Did you see the rocket overturned on TV? If so, it's not the rocket, but the camera. Because the camera is stationary and the rocket is constantly rising, if the camera wants to capture the rocket, the photographer can only increase the camera angle (just like if you go to the scene to watch, you have to slowly change your head angle with the height of the rocket so that you can see the rocket). But with the change of lens angle, the rocket on the screen is like "turning over a barrel". In fact, if you don't look at the tail smoke of the rocket, you can hardly see the change of the rocket angle. Let me show you two videos to see if the "flip" you see is like that:

Saturn v launch video:/v _ show/v _ show/id _ xmta2otk5nte2.html

This video shows the rocket flying sideways at 3: 35 seconds, flying sideways at 5: 00 seconds and flying backwards after 5: 00.

The release video of Ares 1:/v _ show/v _ show/id _ xmtq4mtuzziw.html.

Is that what you mean by "rummaging"?

That's because when the angle of the camera increases, the angle of the rocket in the image will also change. When the camera angle is greater than 90 degrees, the rocket in the picture will fly backwards. In fact, the angle of the rocket has not changed at all, and the reason for this situation is entirely photography. Fortunately, I like aerospace and photography, otherwise I don't know how to answer you.

How did the synchronous satellite synchronize with the earth when it was launched to 36 thousand kilometers? For example, it was launched in Xichang, and then the satellite seemed motionless in Xichang.

That's because it takes the same time (that is, about 24 hours) for a synchronous satellite to orbit the earth. For example, on the expressway, if two cars are driving side by side at the speed of 100 km/h, one of them looks at the other car as if it is stationary, but when looking at the scenery on the roadside, it feels that the scenery is moving, so it can be said that the two cars are relatively stationary, so you change cars.

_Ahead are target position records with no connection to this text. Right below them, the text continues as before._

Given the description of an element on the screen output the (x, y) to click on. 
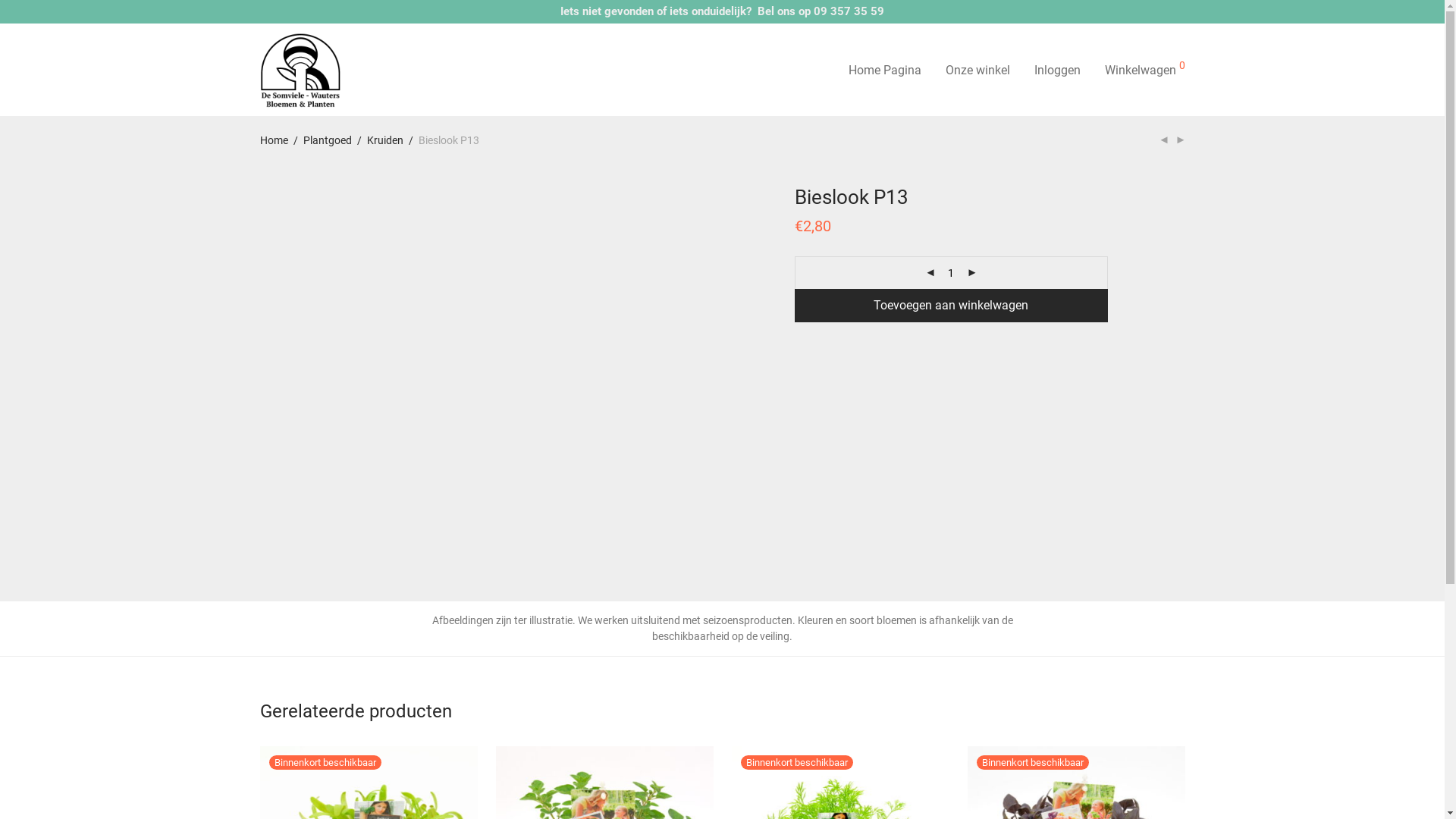
Plantgoed Element type: text (327, 139)
Home Element type: text (273, 139)
Onze winkel Element type: text (976, 70)
Inloggen Element type: text (1057, 70)
Home Pagina Element type: text (883, 70)
Winkelwagen 0 Element type: text (1144, 70)
Toevoegen aan winkelwagen Element type: text (950, 305)
Kruiden Element type: text (385, 139)
Given the description of an element on the screen output the (x, y) to click on. 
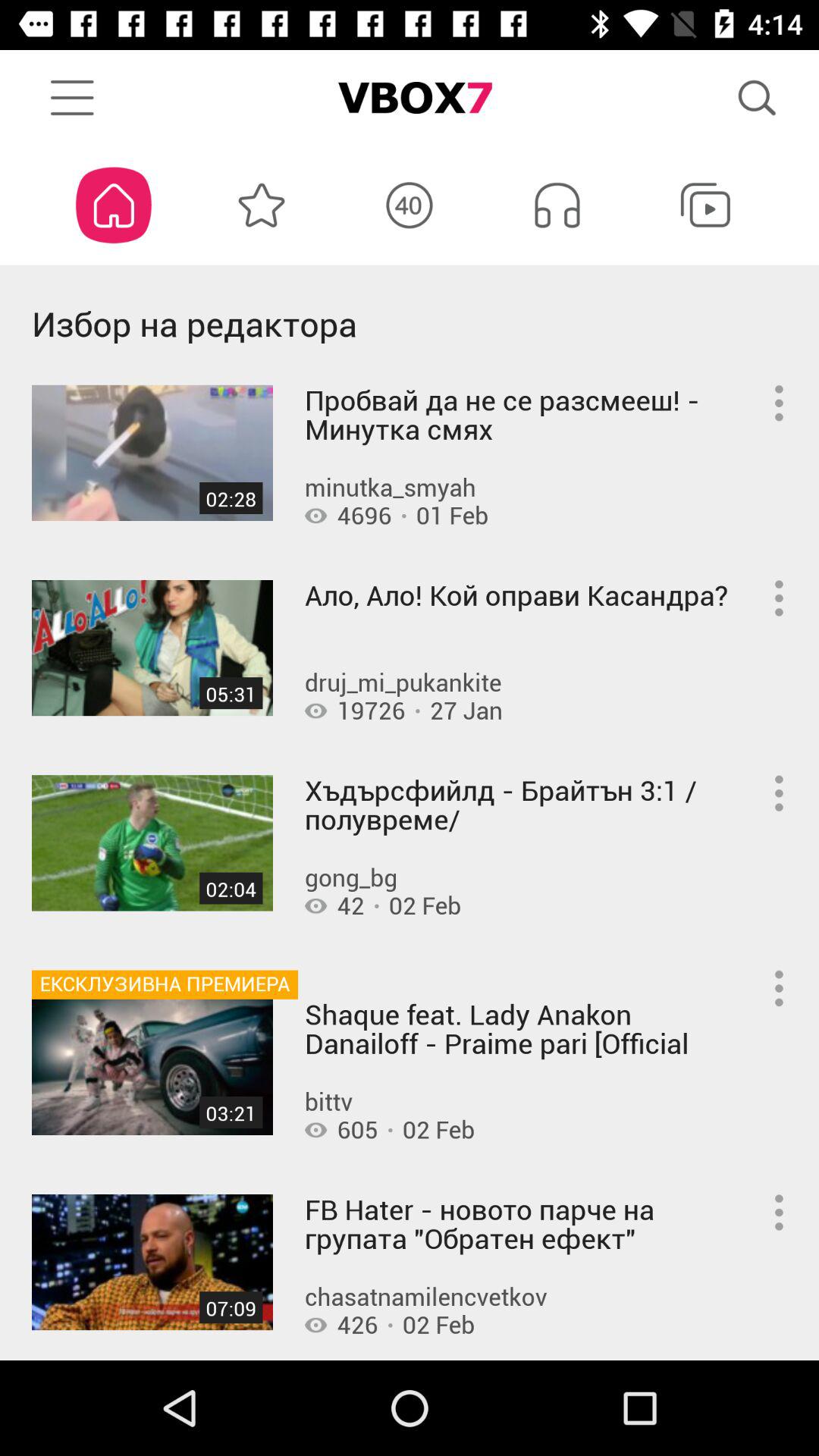
click on the thumbnail of fourth video (151, 1066)
click on the fourth menu button (778, 988)
click on the third video box showing 0204 seconds (151, 842)
click on the logo at center top of the page (409, 97)
click on the music symbol icon (557, 204)
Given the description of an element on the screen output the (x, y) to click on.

No way, reply to Richie2005: the speed of the satellite in elliptical orbit will change, but the potential energy of the satellite cannot change. And if Chang 'e II is stationary relative to the earth at the intersection of gravity, Chang 'e II will revolve around the earth. It is impossible to fly to the moon if it doesn't change its orbit and accelerate.

To answer your question:

Who says a camera can't shoot things that far away? ? There are some professional cameras that you should not know. I have seen some cameras with a lens diameter of 200mm. The diameter of the objective lens is 1 10mm, and Saturn or Jupiter can already be seen. Do you think you can find an excellent photo of 2008 on the Internet? It only took 16 light changes to capture the space station. Enlarge the picture, you can see that the center of the sun is the shadow of a space station, and the photographer only uses an ordinary telephoto lens. It's not surprising if you shoot this far with a professional camera. (There is also a Sima lens with a diameter of 400mm, which is far more powerful than an astronomical telescope if it only pursues light changes without pursuing image quality. Moreover, the video launched by Ares-1 has reached the limit of the camera at the end, so I can barely see the outline of the rocket, while the video launched by Saturn-5 is shot by a high-speed camera but played in slow motion, so if it is played at normal speed, the actual time of the video is only about 3.4 minutes (because I don't know the multiple of deceleration, I can't tell the actual time of the video accurately). The height of the rocket in 3.4 minutes is about 10 km at most, so the video of Saturn 5 is so clear.

Reply Richie2005? ：

Oh ~ by the way, I almost forgot the exchange of potential energy and kinetic energy. Your answer now is much higher than what you deleted, but I admire you for saying, "Although I am right, you may not believe me." ...

I am really speechless this time. I admit that I was wrong, but there are many mistakes made by others, and there is no way to prove it, because someone deleted the answer for comparison.

Understanding the main building is not a bad thing, because you can exercise your brain and use the thrust of understanding to get what you don't understand. Even if your reasoning is wrong, it will be more profound after correction. Otherwise, it's boring to rely on others to answer everything.